__DATASET CONTENT__
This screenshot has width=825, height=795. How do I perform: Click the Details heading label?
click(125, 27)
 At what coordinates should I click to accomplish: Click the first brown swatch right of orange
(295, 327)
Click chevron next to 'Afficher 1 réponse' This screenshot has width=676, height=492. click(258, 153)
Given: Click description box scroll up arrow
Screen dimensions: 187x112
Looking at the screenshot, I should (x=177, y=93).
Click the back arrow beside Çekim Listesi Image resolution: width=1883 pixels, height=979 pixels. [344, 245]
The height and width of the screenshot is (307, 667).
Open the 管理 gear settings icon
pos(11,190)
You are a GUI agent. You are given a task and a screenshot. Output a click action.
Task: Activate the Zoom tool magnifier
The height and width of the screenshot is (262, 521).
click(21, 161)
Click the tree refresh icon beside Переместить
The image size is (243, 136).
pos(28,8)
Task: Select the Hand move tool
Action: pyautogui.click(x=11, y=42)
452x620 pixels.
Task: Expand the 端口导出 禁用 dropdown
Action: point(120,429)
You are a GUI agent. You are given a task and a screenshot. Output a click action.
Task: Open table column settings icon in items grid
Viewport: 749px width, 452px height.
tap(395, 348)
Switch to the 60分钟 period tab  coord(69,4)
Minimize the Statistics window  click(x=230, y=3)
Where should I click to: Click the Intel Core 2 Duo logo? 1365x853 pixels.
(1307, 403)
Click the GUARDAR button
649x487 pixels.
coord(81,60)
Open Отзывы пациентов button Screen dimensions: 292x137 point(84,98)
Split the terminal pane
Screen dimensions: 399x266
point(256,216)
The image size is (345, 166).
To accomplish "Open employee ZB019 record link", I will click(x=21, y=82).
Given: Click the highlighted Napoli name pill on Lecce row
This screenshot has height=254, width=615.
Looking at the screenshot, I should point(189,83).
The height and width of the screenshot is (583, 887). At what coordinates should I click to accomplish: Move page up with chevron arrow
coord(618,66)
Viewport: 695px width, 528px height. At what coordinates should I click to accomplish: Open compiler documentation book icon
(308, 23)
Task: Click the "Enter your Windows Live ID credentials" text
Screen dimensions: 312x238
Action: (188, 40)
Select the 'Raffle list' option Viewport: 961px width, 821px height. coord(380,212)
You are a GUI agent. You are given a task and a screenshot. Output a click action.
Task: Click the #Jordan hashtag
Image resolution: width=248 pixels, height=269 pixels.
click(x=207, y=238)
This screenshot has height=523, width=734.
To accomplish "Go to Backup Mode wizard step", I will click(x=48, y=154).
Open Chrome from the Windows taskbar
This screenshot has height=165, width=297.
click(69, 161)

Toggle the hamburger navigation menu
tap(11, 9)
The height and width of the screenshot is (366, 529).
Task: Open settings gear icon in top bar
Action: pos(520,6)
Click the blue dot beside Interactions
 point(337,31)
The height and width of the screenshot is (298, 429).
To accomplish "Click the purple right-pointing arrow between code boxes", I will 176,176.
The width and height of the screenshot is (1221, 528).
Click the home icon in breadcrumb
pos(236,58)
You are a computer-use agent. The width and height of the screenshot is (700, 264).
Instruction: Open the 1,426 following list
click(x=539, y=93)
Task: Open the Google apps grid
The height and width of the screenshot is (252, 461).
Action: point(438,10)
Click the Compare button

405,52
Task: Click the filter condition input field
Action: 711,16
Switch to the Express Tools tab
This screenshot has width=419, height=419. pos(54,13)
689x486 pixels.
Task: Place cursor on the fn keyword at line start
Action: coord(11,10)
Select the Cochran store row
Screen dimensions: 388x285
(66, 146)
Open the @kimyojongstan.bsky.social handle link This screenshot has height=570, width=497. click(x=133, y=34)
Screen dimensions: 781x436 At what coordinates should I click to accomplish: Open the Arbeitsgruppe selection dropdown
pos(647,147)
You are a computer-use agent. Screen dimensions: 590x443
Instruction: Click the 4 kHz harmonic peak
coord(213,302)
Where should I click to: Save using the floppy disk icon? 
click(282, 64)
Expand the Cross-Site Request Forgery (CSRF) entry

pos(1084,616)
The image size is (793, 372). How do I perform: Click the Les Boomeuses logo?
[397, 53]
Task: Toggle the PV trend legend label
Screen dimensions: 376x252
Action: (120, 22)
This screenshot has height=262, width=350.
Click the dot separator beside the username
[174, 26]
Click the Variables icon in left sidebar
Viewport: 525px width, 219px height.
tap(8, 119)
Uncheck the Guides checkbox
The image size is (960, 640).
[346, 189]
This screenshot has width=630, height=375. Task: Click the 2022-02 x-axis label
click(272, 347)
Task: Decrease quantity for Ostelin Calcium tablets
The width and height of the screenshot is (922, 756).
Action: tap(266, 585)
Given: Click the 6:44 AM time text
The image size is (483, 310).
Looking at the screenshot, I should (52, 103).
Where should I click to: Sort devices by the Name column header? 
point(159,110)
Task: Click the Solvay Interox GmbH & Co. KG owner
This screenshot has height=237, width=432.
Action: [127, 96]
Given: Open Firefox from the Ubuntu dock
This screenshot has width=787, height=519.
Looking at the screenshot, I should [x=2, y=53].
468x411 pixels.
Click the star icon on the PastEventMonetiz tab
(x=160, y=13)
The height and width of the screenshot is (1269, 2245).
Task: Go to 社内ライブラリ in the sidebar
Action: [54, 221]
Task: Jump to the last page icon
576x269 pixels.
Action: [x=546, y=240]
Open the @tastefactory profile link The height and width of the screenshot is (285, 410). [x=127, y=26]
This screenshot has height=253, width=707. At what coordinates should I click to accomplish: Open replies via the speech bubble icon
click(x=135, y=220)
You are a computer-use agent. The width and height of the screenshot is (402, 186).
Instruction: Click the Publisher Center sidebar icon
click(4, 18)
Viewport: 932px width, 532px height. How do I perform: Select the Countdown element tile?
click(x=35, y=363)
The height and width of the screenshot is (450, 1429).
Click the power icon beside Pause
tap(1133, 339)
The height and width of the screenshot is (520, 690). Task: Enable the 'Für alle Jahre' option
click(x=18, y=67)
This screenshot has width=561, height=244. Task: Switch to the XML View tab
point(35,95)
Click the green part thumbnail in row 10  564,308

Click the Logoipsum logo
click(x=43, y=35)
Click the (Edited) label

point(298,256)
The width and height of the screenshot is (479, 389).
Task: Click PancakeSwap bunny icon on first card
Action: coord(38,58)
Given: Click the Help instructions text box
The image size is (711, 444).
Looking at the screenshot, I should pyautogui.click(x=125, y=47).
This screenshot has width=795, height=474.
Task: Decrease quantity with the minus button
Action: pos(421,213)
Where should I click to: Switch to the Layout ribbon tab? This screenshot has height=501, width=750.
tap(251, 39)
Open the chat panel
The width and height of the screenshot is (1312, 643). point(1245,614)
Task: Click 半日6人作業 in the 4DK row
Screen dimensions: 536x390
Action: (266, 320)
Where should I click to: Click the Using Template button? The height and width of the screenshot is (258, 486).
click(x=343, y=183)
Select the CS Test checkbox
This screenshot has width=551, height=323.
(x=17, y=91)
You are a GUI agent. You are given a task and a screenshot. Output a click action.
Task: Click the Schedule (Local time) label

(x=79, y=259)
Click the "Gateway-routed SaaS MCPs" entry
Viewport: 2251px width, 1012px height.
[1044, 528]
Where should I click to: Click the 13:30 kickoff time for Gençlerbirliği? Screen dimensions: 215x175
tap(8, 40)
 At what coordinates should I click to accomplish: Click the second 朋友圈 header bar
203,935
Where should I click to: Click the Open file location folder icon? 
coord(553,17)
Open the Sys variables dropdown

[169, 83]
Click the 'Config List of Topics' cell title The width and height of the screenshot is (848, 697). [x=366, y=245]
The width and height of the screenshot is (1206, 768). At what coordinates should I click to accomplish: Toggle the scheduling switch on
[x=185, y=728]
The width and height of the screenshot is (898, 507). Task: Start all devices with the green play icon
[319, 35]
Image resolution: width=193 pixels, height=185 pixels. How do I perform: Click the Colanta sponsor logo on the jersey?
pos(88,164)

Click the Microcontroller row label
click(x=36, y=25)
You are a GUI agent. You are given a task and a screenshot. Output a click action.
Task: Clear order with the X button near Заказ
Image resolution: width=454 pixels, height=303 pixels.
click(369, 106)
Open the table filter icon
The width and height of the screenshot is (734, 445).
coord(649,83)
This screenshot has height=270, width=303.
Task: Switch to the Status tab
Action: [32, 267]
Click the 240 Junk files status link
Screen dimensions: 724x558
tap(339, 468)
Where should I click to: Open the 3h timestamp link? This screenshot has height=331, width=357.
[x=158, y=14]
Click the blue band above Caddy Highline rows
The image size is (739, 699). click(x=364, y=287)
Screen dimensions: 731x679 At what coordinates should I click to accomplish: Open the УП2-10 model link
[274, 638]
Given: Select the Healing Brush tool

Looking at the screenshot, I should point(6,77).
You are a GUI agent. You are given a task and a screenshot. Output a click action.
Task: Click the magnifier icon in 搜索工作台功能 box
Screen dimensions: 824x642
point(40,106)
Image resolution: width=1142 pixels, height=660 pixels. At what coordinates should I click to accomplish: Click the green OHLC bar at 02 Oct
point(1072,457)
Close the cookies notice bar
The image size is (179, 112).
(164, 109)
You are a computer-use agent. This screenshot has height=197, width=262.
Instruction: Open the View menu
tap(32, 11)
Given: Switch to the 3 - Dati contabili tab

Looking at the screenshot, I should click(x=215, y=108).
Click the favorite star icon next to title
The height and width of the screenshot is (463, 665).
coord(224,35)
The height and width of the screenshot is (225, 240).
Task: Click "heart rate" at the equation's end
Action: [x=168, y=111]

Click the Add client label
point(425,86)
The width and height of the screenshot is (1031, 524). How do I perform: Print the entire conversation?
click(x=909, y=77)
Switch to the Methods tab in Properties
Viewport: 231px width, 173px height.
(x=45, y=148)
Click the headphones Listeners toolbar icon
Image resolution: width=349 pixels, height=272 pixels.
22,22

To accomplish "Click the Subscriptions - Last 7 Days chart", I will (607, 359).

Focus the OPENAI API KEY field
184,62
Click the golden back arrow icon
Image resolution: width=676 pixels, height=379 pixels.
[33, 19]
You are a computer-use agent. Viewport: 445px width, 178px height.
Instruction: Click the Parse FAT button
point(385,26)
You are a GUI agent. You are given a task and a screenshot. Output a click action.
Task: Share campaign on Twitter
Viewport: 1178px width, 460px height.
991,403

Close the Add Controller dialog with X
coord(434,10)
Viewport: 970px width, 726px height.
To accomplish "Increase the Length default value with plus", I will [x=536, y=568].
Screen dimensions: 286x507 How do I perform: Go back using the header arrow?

__PROBLEM__
Restate the material word for word, but only from its first line through the line containing "your Windows Live".

__THE ANSWER__
This screenshot has width=825, height=795. How do I perform: Click the Details heading label?
click(125, 27)
 At what coordinates should I click to accomplish: Click the first brown swatch right of orange
(295, 327)
Click chevron next to 'Afficher 1 réponse' This screenshot has width=676, height=492. click(258, 153)
Given: Click description box scroll up arrow
Screen dimensions: 187x112
Looking at the screenshot, I should (x=177, y=93).
Click the back arrow beside Çekim Listesi Image resolution: width=1883 pixels, height=979 pixels. [344, 245]
The height and width of the screenshot is (307, 667).
Open the 管理 gear settings icon
pos(11,190)
You are a GUI agent. You are given a task and a screenshot. Output a click action.
Task: Activate the Zoom tool magnifier
The height and width of the screenshot is (262, 521).
click(21, 161)
Click the tree refresh icon beside Переместить
The image size is (243, 136).
pos(28,8)
Task: Select the Hand move tool
Action: pyautogui.click(x=11, y=42)
452x620 pixels.
Task: Expand the 端口导出 禁用 dropdown
Action: point(120,429)
You are a GUI agent. You are given a task and a screenshot. Output a click action.
Task: Open table column settings icon in items grid
Viewport: 749px width, 452px height.
tap(395, 348)
Switch to the 60分钟 period tab  coord(69,4)
Minimize the Statistics window  click(x=230, y=3)
Where should I click to: Click the Intel Core 2 Duo logo? 1365x853 pixels.
(1307, 403)
Click the GUARDAR button
649x487 pixels.
coord(81,60)
Open Отзывы пациентов button Screen dimensions: 292x137 point(84,98)
Split the terminal pane
Screen dimensions: 399x266
point(256,216)
The image size is (345, 166).
To accomplish "Open employee ZB019 record link", I will click(x=21, y=82).
Given: Click the highlighted Napoli name pill on Lecce row
This screenshot has height=254, width=615.
Looking at the screenshot, I should point(189,83).
The height and width of the screenshot is (583, 887). At what coordinates should I click to accomplish: Move page up with chevron arrow
coord(618,66)
Viewport: 695px width, 528px height. At what coordinates should I click to accomplish: Open compiler documentation book icon
(308, 23)
Task: Click the "Enter your Windows Live ID credentials" text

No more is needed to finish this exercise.